Деда Матвея хоронили на третий день, и на похороны приехал Дмитрий. На могиле старика на сельском кладбище в старых ракитах и березах поставили крест — дубовый и прочный. А на кресте выжгли:

МАТВЕЙ ПРУТОВ, СЫН НИКАНДРОВ, 68 ГОДОВ ОТ РОДУ,

ПРЕСТАВИЛСЯ ПЯТОГО МАРТА 1953 ГОДА.

ПОКЛОНИТЕСЬ, ЛЮДИ, ПРАХУ ЕГО — ЧЕЛОВЕК ЭТОТ БЫЛ ВЕЛИКИМ ТРУЖЕНИКОМ И ПАРТИЗАНОМ.

Надпись выжег полуграмотный деревенский кузнец. Появились в этот день надписи на пышных венках и на другом гробу, и вкладывали в них люди всю боль свою и сердце. Не было им числа. Тому, кто под ними лежал, все было привычно в жизни, а мертвые не чувствуют тяжести. А дед Матвей и жил просто, и надпись ему сделали простую. Жил, работал и умер. Вот и все. Односельчане, вспоминая соседа, стояли у своих дверей и курили, думали, ради чего рождается и умирает человек.

Был такой час: все остановилось в огромной стране, от Балтики до Камчатки, и люди замерли, обнажив головы, и солдаты встали по стойке «смирно», и заревели гудки паровозов и пароходов, заводов и электростанций. Страна хоронила человека, которого почти обожествляла. Будет понято потом, потом, что им сделано, потом, когда на чаше весов истории беспощадно взвесятся добро его и зло.

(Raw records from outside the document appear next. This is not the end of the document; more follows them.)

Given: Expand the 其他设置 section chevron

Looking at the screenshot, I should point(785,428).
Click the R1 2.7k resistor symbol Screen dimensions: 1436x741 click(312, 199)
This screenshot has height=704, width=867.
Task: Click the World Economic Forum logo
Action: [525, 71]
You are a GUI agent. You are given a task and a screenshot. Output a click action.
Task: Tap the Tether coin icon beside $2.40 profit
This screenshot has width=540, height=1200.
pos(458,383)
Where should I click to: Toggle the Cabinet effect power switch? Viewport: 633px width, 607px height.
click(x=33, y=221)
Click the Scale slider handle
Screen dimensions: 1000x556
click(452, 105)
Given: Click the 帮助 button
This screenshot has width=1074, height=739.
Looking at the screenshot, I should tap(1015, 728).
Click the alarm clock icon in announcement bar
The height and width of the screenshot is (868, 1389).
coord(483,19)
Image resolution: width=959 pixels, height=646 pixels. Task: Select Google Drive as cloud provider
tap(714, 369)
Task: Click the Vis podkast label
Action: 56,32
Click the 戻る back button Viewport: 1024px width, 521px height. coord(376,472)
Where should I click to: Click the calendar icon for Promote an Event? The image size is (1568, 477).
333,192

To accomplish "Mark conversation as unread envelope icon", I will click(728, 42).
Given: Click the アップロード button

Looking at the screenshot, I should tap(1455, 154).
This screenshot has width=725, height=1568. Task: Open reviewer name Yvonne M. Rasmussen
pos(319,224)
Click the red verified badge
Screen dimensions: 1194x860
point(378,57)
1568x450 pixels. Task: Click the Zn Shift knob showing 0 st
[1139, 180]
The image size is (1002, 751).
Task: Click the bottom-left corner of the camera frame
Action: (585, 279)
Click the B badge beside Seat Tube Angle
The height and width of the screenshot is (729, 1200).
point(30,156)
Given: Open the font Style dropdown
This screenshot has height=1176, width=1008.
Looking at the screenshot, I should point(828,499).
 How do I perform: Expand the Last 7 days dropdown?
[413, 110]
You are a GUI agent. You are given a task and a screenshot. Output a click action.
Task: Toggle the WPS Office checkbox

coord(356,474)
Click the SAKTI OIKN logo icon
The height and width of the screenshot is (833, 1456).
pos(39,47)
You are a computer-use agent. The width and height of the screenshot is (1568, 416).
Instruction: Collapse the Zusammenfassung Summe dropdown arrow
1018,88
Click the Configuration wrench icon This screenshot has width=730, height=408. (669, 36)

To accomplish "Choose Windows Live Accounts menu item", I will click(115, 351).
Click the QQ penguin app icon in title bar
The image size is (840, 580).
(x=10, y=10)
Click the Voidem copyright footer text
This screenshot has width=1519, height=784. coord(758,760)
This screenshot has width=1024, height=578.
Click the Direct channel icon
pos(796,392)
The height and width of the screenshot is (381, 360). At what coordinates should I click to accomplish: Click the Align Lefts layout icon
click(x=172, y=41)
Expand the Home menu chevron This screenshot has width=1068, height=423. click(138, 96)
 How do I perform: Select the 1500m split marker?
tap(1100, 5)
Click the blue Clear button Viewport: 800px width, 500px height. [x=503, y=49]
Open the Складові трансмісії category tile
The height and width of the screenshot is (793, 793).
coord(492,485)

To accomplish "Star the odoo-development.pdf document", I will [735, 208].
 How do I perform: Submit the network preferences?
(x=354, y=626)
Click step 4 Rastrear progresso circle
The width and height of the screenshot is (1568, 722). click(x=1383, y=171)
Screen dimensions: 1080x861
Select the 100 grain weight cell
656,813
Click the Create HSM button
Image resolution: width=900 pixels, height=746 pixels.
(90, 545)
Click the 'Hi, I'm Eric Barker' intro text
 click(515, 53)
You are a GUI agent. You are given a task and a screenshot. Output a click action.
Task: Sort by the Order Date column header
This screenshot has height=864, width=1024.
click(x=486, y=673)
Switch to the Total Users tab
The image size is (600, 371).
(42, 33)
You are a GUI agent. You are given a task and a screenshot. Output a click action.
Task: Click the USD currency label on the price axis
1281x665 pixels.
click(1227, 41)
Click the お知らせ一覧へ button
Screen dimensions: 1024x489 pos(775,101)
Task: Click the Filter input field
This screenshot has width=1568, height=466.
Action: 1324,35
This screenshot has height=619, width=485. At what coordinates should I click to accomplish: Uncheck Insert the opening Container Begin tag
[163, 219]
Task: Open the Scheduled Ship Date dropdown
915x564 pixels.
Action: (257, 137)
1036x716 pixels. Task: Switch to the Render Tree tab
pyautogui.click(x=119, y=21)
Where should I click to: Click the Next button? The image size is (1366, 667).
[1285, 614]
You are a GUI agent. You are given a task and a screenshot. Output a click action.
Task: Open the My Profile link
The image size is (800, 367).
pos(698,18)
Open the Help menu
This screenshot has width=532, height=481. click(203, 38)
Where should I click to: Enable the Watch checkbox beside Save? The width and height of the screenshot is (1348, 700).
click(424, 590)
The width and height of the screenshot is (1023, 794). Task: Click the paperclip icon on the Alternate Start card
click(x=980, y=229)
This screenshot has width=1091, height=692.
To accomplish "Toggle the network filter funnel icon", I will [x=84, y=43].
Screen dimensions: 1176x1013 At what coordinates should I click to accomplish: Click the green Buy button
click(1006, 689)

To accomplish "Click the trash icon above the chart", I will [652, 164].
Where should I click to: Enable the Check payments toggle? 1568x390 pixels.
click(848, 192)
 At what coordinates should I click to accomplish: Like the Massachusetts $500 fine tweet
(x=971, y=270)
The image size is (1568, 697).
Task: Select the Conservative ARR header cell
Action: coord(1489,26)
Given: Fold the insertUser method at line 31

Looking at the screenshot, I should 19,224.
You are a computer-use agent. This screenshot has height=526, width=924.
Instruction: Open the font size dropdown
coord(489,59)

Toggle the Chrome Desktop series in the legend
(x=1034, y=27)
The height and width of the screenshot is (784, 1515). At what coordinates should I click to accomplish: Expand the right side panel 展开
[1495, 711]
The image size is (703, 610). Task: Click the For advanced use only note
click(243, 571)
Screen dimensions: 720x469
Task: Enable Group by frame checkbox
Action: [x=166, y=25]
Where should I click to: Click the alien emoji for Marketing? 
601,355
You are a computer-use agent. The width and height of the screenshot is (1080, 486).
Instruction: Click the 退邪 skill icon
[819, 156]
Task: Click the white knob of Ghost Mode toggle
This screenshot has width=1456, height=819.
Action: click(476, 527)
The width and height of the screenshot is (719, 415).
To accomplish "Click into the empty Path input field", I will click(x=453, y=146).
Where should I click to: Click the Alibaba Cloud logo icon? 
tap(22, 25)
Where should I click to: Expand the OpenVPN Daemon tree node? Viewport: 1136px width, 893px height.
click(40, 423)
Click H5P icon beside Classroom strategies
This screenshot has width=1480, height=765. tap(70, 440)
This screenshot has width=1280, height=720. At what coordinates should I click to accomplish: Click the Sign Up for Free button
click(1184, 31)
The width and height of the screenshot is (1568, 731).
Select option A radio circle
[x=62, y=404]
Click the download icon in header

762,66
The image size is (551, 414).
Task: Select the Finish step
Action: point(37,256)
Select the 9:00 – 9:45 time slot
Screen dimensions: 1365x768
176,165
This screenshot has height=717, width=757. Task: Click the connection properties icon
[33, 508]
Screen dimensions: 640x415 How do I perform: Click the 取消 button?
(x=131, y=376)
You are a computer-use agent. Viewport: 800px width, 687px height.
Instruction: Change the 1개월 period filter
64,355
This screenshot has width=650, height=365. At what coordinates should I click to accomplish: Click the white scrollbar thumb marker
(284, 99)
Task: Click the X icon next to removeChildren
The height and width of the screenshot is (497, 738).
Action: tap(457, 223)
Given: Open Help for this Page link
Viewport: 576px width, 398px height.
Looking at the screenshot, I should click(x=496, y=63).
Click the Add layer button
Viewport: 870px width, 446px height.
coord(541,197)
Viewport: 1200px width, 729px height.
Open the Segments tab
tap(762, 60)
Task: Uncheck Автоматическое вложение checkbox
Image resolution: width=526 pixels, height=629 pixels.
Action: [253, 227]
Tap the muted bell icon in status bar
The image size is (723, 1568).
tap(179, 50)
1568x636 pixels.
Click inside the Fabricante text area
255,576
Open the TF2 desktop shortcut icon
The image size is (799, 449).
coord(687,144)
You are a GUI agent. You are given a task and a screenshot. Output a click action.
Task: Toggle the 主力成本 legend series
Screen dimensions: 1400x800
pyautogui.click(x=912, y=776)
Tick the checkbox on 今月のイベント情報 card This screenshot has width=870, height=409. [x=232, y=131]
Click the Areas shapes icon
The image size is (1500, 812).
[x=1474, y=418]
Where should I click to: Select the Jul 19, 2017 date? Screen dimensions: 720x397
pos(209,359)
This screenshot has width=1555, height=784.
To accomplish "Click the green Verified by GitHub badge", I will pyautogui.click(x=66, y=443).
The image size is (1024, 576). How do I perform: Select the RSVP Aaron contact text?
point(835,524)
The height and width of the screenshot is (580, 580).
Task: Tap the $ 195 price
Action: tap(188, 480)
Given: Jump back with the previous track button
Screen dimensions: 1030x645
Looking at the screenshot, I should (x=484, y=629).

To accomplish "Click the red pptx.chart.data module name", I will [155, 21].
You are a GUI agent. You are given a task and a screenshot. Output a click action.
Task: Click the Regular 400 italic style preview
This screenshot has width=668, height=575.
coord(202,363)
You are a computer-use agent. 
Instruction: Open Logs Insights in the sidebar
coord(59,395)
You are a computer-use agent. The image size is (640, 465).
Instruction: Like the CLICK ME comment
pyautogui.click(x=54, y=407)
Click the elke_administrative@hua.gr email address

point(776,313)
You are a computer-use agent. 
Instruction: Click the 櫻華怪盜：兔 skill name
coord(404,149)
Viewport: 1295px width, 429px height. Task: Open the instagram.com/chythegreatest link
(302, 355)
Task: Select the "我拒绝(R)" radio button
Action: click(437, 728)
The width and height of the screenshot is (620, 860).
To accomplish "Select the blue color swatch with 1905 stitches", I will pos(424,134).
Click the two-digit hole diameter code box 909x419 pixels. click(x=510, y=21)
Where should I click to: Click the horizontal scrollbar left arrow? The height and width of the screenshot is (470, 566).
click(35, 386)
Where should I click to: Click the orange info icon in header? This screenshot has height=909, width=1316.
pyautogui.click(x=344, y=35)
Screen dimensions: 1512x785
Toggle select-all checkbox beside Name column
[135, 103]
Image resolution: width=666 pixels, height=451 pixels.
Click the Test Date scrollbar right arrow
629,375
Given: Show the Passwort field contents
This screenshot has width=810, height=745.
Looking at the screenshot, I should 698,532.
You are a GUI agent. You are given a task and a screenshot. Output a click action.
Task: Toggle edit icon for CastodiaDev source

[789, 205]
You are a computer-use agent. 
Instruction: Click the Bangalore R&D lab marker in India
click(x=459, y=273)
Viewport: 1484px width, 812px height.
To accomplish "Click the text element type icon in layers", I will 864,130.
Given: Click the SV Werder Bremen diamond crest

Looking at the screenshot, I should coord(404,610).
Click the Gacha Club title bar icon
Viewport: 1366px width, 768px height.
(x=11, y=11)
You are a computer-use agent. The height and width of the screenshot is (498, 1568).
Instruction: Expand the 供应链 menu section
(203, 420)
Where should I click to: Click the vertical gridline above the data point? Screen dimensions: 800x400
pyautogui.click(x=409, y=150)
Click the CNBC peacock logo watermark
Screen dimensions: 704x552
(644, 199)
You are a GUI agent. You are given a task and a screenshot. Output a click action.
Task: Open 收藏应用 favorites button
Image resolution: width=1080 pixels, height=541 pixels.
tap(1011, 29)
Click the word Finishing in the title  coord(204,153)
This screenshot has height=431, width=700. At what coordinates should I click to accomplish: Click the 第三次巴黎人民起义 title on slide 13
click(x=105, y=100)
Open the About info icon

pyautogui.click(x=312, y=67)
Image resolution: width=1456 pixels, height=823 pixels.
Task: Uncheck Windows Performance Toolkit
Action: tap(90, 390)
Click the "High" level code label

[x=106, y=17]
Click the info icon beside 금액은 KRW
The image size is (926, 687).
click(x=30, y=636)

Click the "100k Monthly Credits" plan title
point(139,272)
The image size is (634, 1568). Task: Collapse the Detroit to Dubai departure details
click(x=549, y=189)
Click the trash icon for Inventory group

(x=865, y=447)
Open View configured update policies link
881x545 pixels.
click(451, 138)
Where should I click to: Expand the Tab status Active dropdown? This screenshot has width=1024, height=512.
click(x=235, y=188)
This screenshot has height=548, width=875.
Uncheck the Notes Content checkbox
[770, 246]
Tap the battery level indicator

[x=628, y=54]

А пока страна стоит навытяжку, обнажив голову. Она слишком много отдала этому человеку, чтобы не почтить его смерть. Потом поползут слухи, и их невозможно будет остановить, как невозможно оказалось спасти от смерти даже одного человека. На толкучках и в замызганных пивных, в тюрьмах и у станков, за обедом, в тряском трамвае по дороге на работу будут, осторожно оглядываясь, перешептываться о том, сколько сот задавлено во время похорон и сколько сот попало под копыта. Есть в жизни такое, к чему нельзя привыкнуть, что невозможно ни скрыть, ни забыть.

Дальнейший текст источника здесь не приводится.